Multi-Process Support Coming to Firefox

I am thrilled to finally see this being planned for Firefox. The ability for the browser and each tab to run as their own process was one of the greatest features of Google Chrome. I know what it is like to have to whole browser shut-down because of one problematic tab. I dealt with this for several weeks last tear and this year with AdBlock and WordPress causing a crash. Also have had this issue with my Thunderbird Blog when entering commonly used words on the title. In those instances, the entire browser shut-down.

Right now this in the early phases and likely won’t be part of Firefox 3.5, but rather Firefox 3.6. From Mozilla Links:

Mozilla has started a new project to make Firefox split in several processes at a time: one running the main user interface (chrome), and another or several others running the web content in each tab.

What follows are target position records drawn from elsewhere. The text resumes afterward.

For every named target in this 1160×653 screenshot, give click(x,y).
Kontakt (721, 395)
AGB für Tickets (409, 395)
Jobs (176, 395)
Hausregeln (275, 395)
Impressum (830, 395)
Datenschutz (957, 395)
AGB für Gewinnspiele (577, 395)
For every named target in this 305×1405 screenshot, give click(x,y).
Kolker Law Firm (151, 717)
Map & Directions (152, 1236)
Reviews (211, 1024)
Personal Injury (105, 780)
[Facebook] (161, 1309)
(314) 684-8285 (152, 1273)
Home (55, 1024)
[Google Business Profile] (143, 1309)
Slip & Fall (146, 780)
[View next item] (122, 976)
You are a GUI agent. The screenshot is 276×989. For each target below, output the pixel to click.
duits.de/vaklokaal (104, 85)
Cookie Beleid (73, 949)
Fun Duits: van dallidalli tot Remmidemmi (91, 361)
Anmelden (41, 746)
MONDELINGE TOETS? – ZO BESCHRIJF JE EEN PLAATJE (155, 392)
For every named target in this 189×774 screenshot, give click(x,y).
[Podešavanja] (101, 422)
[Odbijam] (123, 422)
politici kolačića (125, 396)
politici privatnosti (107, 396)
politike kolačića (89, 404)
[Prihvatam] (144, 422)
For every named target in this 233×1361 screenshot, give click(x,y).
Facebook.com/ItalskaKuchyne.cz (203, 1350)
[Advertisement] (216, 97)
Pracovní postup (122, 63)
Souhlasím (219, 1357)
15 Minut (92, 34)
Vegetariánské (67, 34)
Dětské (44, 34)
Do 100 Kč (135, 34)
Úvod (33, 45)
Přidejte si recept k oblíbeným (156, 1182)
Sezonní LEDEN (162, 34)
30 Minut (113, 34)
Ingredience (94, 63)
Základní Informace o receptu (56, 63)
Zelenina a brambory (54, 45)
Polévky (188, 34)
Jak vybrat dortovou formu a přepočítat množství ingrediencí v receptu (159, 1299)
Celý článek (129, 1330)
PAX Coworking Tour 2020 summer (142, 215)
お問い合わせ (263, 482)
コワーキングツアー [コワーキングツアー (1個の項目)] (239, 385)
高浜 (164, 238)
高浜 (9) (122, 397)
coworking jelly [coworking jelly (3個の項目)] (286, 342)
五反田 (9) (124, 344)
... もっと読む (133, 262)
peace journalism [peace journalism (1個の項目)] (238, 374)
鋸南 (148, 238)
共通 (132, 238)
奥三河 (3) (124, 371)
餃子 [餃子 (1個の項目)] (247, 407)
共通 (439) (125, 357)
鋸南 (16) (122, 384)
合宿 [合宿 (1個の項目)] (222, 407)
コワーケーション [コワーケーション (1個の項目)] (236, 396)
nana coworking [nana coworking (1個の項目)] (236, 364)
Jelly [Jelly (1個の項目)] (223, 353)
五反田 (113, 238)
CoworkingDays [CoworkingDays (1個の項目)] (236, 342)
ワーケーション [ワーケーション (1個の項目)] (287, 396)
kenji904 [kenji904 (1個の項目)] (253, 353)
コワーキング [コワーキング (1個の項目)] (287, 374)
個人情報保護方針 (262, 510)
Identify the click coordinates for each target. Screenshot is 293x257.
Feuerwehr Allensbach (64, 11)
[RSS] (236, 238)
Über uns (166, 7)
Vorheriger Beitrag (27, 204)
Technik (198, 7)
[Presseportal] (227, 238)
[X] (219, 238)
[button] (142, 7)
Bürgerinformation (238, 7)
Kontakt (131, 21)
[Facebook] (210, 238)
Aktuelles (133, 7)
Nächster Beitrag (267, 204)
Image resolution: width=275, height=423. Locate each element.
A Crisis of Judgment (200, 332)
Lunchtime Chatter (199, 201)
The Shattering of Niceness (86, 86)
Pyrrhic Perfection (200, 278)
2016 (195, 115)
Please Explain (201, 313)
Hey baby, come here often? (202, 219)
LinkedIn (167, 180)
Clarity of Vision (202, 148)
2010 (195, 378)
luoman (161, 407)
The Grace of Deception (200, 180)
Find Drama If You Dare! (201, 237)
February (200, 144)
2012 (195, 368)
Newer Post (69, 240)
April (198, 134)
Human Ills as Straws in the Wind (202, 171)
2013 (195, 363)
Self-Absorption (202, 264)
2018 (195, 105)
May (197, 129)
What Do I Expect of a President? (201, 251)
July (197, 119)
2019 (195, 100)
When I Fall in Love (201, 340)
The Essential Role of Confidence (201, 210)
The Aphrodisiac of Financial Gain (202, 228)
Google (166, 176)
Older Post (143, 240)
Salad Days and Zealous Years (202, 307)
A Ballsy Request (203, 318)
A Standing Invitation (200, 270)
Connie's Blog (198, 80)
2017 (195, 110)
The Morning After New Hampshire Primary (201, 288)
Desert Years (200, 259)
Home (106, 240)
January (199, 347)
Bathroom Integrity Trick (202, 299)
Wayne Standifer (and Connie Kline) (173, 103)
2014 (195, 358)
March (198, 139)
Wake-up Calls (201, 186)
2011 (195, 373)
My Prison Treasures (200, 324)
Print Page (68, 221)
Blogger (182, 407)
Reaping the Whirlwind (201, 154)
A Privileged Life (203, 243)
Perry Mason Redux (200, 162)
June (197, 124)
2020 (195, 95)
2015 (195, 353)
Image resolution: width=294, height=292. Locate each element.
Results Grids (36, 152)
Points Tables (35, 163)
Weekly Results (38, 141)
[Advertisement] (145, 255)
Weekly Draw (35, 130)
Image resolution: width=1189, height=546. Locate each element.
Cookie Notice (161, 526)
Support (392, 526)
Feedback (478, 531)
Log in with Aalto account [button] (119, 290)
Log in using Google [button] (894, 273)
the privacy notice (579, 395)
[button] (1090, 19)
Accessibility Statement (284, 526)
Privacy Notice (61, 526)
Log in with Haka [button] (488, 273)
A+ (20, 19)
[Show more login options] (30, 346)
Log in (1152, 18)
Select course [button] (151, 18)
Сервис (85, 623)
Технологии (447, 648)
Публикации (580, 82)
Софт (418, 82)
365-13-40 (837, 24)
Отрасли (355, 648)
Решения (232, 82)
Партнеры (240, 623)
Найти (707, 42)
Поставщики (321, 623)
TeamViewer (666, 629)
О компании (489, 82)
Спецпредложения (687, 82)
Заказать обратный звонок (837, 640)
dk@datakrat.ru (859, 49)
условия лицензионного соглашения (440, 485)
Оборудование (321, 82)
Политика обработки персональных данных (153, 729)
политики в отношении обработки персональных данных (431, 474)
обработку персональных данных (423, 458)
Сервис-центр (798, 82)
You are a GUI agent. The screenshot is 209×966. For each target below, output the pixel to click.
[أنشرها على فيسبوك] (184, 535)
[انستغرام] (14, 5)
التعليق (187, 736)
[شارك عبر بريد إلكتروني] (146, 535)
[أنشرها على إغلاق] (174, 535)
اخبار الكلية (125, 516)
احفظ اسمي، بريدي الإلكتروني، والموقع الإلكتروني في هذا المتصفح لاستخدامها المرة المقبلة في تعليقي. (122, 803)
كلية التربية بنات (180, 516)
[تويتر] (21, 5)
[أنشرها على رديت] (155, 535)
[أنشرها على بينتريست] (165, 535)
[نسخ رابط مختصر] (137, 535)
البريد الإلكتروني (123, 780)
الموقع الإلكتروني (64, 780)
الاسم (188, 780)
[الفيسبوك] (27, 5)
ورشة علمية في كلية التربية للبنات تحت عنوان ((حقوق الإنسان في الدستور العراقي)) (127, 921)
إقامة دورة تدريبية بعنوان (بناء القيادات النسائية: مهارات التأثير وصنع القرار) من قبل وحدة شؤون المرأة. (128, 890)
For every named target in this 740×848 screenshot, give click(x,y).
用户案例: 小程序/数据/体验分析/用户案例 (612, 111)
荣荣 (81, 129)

Like Chrome or Internet Explorer 8 which have implemented this behavior to some degree, the main benefit would be the increase of stability: a single tab crash would not take down the whole session with it, as well as performance improvements in multiprocessor systems that are progressively becoming the norm.

The project, which lacks a catchy name like other Mozilla projects (like TaskFox, Ubiquity, or Chocolate Factory) is coordinated by long time Mozillian, Benjamin Smedberg; and also integrated by Joe Drew, Jason Duell, Ben Turner, and Boris Zbarsky in the core team.

Thanks for the tip Claus!

2 Comments on Multi-Process Support Coming to Firefox

  1. I’m a new Guru’s Blog visitor.
    I don’t know much about split tabs in many process, so… every tab will use the same memory space firefox use now or will be splitted too? how this will benefit memory use? (sorry if i misspelled some words)

  2. @Jorge Welcome! From what I have seen with Chrome the browser itself is still going to use the same amount of memory and resources, but they will be split into different processes. The biggest benefit is going to be able to recover easier if a site goes haywire and starts eating up resources. This normally would have caused the browser to totally freeze up and eventually shut-down. However with this new system, you can either kill the tab (not sure if Firefox will have an onboard process manager like Chrome) or the tab itself will shutdown. Either way the browser and all the other tabs are going to keep going as if nothing happened.

    This should also help to contain memory leaks too as the tabs are closed the process are ended which will free up resources.